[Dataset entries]

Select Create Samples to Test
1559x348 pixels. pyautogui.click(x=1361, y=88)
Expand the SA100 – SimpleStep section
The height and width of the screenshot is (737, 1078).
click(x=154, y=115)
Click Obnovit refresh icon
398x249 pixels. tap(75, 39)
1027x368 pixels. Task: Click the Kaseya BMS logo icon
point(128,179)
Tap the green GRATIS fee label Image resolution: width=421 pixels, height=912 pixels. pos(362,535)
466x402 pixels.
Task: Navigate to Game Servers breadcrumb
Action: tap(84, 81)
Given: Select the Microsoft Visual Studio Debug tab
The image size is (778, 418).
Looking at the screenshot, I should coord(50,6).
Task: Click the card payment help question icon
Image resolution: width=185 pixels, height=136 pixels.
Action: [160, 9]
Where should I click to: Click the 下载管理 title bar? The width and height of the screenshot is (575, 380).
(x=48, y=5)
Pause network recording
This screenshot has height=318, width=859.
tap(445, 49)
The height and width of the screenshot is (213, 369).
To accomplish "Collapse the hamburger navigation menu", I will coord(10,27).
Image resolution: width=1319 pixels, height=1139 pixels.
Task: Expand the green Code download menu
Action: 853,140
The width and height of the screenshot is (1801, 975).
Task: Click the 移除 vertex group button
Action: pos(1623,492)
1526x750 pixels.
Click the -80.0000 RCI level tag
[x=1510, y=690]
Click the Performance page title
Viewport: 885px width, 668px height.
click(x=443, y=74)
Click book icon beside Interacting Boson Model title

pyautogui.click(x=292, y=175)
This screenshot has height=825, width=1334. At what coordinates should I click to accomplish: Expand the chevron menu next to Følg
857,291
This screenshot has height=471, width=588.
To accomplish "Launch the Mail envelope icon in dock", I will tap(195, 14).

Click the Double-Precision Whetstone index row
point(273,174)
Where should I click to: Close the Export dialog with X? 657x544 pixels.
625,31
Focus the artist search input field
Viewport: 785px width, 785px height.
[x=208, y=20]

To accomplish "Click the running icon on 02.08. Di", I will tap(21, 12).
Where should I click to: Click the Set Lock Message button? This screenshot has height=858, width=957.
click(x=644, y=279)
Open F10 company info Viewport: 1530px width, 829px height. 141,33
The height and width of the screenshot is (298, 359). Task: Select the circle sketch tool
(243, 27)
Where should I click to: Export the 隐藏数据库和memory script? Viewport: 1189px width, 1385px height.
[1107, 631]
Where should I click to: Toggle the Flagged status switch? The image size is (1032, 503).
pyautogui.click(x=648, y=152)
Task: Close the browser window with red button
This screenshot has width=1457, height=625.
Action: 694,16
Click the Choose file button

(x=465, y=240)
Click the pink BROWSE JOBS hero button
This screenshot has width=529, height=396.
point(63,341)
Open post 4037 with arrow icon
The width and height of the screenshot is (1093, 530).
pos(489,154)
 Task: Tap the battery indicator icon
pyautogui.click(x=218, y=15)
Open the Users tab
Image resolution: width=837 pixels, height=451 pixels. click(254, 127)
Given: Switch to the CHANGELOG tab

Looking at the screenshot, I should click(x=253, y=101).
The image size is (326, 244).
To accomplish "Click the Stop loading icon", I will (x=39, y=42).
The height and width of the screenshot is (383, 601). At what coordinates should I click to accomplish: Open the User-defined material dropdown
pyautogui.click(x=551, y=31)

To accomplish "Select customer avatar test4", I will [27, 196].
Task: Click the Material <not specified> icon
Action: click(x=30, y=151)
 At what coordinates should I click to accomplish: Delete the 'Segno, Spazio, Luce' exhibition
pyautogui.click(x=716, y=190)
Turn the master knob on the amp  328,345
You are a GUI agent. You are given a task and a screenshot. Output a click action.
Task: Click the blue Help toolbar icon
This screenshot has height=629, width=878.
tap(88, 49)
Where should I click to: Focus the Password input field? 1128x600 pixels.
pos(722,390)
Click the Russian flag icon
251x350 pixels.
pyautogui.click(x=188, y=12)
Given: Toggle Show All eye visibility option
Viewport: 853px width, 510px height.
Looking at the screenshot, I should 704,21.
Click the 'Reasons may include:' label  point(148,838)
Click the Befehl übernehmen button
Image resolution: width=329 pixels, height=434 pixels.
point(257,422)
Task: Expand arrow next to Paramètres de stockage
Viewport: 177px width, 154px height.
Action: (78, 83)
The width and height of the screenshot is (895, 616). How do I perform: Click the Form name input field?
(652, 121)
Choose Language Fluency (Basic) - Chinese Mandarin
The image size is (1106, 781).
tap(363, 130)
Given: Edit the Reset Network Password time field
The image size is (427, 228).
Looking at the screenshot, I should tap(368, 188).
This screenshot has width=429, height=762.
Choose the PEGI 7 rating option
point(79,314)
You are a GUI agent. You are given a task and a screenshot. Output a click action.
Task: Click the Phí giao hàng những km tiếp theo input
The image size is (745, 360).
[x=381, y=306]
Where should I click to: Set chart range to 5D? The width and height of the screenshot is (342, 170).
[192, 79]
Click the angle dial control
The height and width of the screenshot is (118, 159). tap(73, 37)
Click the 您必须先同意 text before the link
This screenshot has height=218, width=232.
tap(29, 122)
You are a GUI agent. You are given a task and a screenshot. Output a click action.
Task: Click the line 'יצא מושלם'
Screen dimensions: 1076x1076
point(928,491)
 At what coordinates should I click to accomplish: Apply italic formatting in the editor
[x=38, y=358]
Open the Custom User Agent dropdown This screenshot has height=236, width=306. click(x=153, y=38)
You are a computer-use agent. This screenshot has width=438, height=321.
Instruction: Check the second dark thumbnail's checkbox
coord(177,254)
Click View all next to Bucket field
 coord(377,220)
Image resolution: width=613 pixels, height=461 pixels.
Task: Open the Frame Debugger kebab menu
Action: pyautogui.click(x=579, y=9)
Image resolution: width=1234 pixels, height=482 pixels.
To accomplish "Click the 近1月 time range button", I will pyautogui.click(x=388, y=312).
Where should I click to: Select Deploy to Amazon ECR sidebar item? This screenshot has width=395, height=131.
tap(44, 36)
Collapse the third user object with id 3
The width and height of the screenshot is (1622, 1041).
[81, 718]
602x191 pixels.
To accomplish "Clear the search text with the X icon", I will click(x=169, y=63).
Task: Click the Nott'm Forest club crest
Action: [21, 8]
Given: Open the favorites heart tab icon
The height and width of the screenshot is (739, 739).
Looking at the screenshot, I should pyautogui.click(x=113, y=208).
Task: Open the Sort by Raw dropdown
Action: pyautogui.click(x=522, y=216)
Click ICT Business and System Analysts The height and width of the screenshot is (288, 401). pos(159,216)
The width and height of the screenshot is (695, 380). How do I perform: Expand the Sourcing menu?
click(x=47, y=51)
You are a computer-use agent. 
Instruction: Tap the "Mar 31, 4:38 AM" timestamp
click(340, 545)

EXERCISE AIM: The records above should be repeated exactly. Print them all.

EXERCISE OUTPUT:
Select Create Samples to Test
1559x348 pixels. pyautogui.click(x=1361, y=88)
Expand the SA100 – SimpleStep section
The height and width of the screenshot is (737, 1078).
click(x=154, y=115)
Click Obnovit refresh icon
398x249 pixels. tap(75, 39)
1027x368 pixels. Task: Click the Kaseya BMS logo icon
point(128,179)
Tap the green GRATIS fee label Image resolution: width=421 pixels, height=912 pixels. pos(362,535)
466x402 pixels.
Task: Navigate to Game Servers breadcrumb
Action: tap(84, 81)
Given: Select the Microsoft Visual Studio Debug tab
The image size is (778, 418).
Looking at the screenshot, I should coord(50,6).
Task: Click the card payment help question icon
Image resolution: width=185 pixels, height=136 pixels.
Action: [160, 9]
Where should I click to: Click the 下载管理 title bar? The width and height of the screenshot is (575, 380).
(x=48, y=5)
Pause network recording
This screenshot has height=318, width=859.
tap(445, 49)
The height and width of the screenshot is (213, 369).
To accomplish "Collapse the hamburger navigation menu", I will coord(10,27).
Image resolution: width=1319 pixels, height=1139 pixels.
Task: Expand the green Code download menu
Action: 853,140
The width and height of the screenshot is (1801, 975).
Task: Click the 移除 vertex group button
Action: pos(1623,492)
1526x750 pixels.
Click the -80.0000 RCI level tag
[x=1510, y=690]
Click the Performance page title
Viewport: 885px width, 668px height.
click(x=443, y=74)
Click book icon beside Interacting Boson Model title

pyautogui.click(x=292, y=175)
This screenshot has height=825, width=1334. At what coordinates should I click to accomplish: Expand the chevron menu next to Følg
857,291
This screenshot has height=471, width=588.
To accomplish "Launch the Mail envelope icon in dock", I will tap(195, 14).

Click the Double-Precision Whetstone index row
point(273,174)
Where should I click to: Close the Export dialog with X? 657x544 pixels.
625,31
Focus the artist search input field
Viewport: 785px width, 785px height.
[x=208, y=20]

To accomplish "Click the running icon on 02.08. Di", I will tap(21, 12).
Where should I click to: Click the Set Lock Message button? This screenshot has height=858, width=957.
click(x=644, y=279)
Open F10 company info Viewport: 1530px width, 829px height. 141,33
The height and width of the screenshot is (298, 359). Task: Select the circle sketch tool
(243, 27)
Where should I click to: Export the 隐藏数据库和memory script? Viewport: 1189px width, 1385px height.
[1107, 631]
Where should I click to: Toggle the Flagged status switch? The image size is (1032, 503).
pyautogui.click(x=648, y=152)
Task: Close the browser window with red button
This screenshot has width=1457, height=625.
Action: 694,16
Click the Choose file button

(x=465, y=240)
Click the pink BROWSE JOBS hero button
This screenshot has width=529, height=396.
point(63,341)
Open post 4037 with arrow icon
The width and height of the screenshot is (1093, 530).
pos(489,154)
 Task: Tap the battery indicator icon
pyautogui.click(x=218, y=15)
Open the Users tab
Image resolution: width=837 pixels, height=451 pixels. click(254, 127)
Given: Switch to the CHANGELOG tab

Looking at the screenshot, I should click(x=253, y=101).
The image size is (326, 244).
To accomplish "Click the Stop loading icon", I will (x=39, y=42).
The height and width of the screenshot is (383, 601). At what coordinates should I click to accomplish: Open the User-defined material dropdown
pyautogui.click(x=551, y=31)

To accomplish "Select customer avatar test4", I will [27, 196].
Task: Click the Material <not specified> icon
Action: click(x=30, y=151)
 At what coordinates should I click to accomplish: Delete the 'Segno, Spazio, Luce' exhibition
pyautogui.click(x=716, y=190)
Turn the master knob on the amp  328,345
You are a GUI agent. You are given a task and a screenshot. Output a click action.
Task: Click the blue Help toolbar icon
This screenshot has height=629, width=878.
tap(88, 49)
Where should I click to: Focus the Password input field? 1128x600 pixels.
pos(722,390)
Click the Russian flag icon
251x350 pixels.
pyautogui.click(x=188, y=12)
Given: Toggle Show All eye visibility option
Viewport: 853px width, 510px height.
Looking at the screenshot, I should 704,21.
Click the 'Reasons may include:' label  point(148,838)
Click the Befehl übernehmen button
Image resolution: width=329 pixels, height=434 pixels.
point(257,422)
Task: Expand arrow next to Paramètres de stockage
Viewport: 177px width, 154px height.
Action: (78, 83)
The width and height of the screenshot is (895, 616). How do I perform: Click the Form name input field?
(652, 121)
Choose Language Fluency (Basic) - Chinese Mandarin
The image size is (1106, 781).
tap(363, 130)
Given: Edit the Reset Network Password time field
The image size is (427, 228).
Looking at the screenshot, I should tap(368, 188).
This screenshot has width=429, height=762.
Choose the PEGI 7 rating option
point(79,314)
You are a GUI agent. You are given a task and a screenshot. Output a click action.
Task: Click the Phí giao hàng những km tiếp theo input
The image size is (745, 360).
[x=381, y=306]
Where should I click to: Set chart range to 5D? The width and height of the screenshot is (342, 170).
[192, 79]
Click the angle dial control
The height and width of the screenshot is (118, 159). tap(73, 37)
Click the 您必须先同意 text before the link
This screenshot has height=218, width=232.
tap(29, 122)
You are a GUI agent. You are given a task and a screenshot. Output a click action.
Task: Click the line 'יצא מושלם'
Screen dimensions: 1076x1076
point(928,491)
 At what coordinates should I click to accomplish: Apply italic formatting in the editor
[x=38, y=358]
Open the Custom User Agent dropdown This screenshot has height=236, width=306. click(x=153, y=38)
You are a computer-use agent. This screenshot has width=438, height=321.
Instruction: Check the second dark thumbnail's checkbox
coord(177,254)
Click View all next to Bucket field
 coord(377,220)
Image resolution: width=613 pixels, height=461 pixels.
Task: Open the Frame Debugger kebab menu
Action: pyautogui.click(x=579, y=9)
Image resolution: width=1234 pixels, height=482 pixels.
To accomplish "Click the 近1月 time range button", I will pyautogui.click(x=388, y=312).
Where should I click to: Select Deploy to Amazon ECR sidebar item? This screenshot has width=395, height=131.
tap(44, 36)
Collapse the third user object with id 3
The width and height of the screenshot is (1622, 1041).
[81, 718]
602x191 pixels.
To accomplish "Clear the search text with the X icon", I will click(x=169, y=63).
Task: Click the Nott'm Forest club crest
Action: [21, 8]
Given: Open the favorites heart tab icon
The height and width of the screenshot is (739, 739).
Looking at the screenshot, I should pyautogui.click(x=113, y=208).
Task: Open the Sort by Raw dropdown
Action: pyautogui.click(x=522, y=216)
Click ICT Business and System Analysts The height and width of the screenshot is (288, 401). pos(159,216)
The width and height of the screenshot is (695, 380). How do I perform: Expand the Sourcing menu?
click(x=47, y=51)
You are a computer-use agent. 
Instruction: Tap the "Mar 31, 4:38 AM" timestamp
click(340, 545)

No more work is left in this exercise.